### List of tasks
a – In the passage on Charlotte Bronté, what did she tell Mrs. Gaskell she was trying to school herself against?
b – Carry on the passage on Charlotte Bronté beyond its final sentence.

### Document passage
------------------------------------------------------------
His wife was what he wished; his children were healthy and promising ; his own health was excellent; his undertakings were crowned with success; even death was kind, — for however sharp the pains of his last hour, they were but brief. God's blessing seems to have accompanied him from the cradle to the grave. One feels thankful to know that it has been permitted to any man to live such a life.”

To Mrs. Gaskell she said herself, “in her own composed manner, as if she had accepted the theory as a fact, that she believed some were appointed beforehand to sorrow and much disappointment; that it did not fall to the lot of all, -- as Scripture told us, to have their lines fall in pleasant places; that it was well for those who had rougher paths to perceive that such was God's will concerning them, and try to moderate their expectations, leaving hope to those of a different doom, and seeking patience and resignation as the virtues they were to cultivate. I took a different view. I thought that human lots were more equal than she imagined ; that to some, happiness and sorrow came in strong patches of light and shadow (so to speak), while in the lives of others they were pretty equally blended throughout. She smiled, and shook her head, and said she was trying to school herself against ever anticipating any pleasure; that it was better to be brave and submit faithfully; there was some good reason, which we should know in time, why sorrow and disappointment were to be the lot of some on earth. It was better to acknowledge this, and face out the truth in a religious faith.”

Those who have not read this book may fancy that our few words in praise of the character of Miss Bronté are too highly colored. But who are the few that have not read it? Those who do read it will acknowledge that they are impressed by a character of wondrous force. It is the life of a heroine, the closer, domestic details of which one can venture to study. The days are past

, when a hero may dread lest he is no longer a hero to his valet. The great acts of the heroes of the last century are pompous to us of this age. Grandisonian magnanimities have become wearisome. Now-a-days, when a truly great deed is performed, we grow eager to know if it corresponds with the rest of the life; if it is a great aloe with its one blossom in its century, ;

- and its great life counted by its centuries, or if it is constant in its flowering, refreshing in its quiet verdure. We recognize the heroine in the quiet



patience under suffering, and cheerfulness in trial. Perhaps we are too critical in this. We demand that a life should be completely rounded to satisfy our desires, that all its little duties should be serenely fulfilled before we acknowledge the heroine of the present day. And such a heroine rises up in the true life of Charlotte Bronté. Placed in a desolate country, with disheartening surroundings, obliged to struggle for her own livelihood, pressed upon by heavy domestic calamities, she fights her own fight, bravely and well; and when she writes from her own experience, does not write in morbid sentimentality, never as if among the conquered, but in victory, as one who has overcome. There is this consolation in looking at the picture of the dreariness of her life, that she knew how to gather strength from it, that she could “face the truth in a religious faith.”
------------------------------------------------------------
### Collected material

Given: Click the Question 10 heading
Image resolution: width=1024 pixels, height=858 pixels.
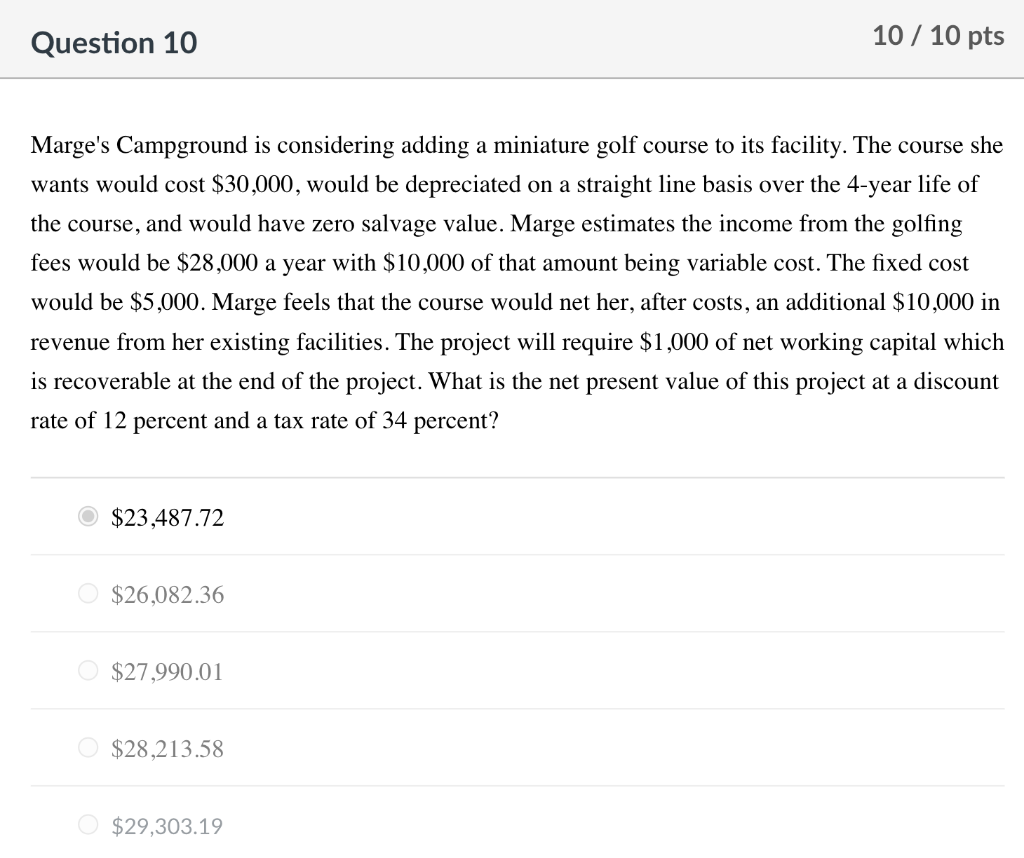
------------------------------------------------------------
### Exercise results
a – Ever anticipating any pleasure.

b –
It is hardly necessary to say, that this Life of Miss Bronté is well done. For we have been speaking of it as if we had been witnesses of the life itself. The picture gives us this semblance of reality. And it is a pleasure to think of it as a “Life” rather than a Biography.” For the long word has a studied sound in it. It gives the idea of a statistical, an elaborated writing. There may be labor in the simplicity with which such a Life as this is written, but there is not elaboration. There are so many biographies which seem only written to show off the style of the writer, which never succeed in representing the character of the subject! We come near some very fine writing, perhaps, but never nearer the life we are trying to approach. If we can recall one glimpse of the face of one of whom such a biography has been written, it is of more worth to us than all the words and volumes that are written about the life. We can form for ourselves a more satisfactory “ Life,” from that single glimpse, than from filling our heads with the dates of a birth or a marriage, or a change of residence. It is like the memory of a dear friend, which rises up freshly, in spite of the painted, would-be likeness, that hangs framed against the wall.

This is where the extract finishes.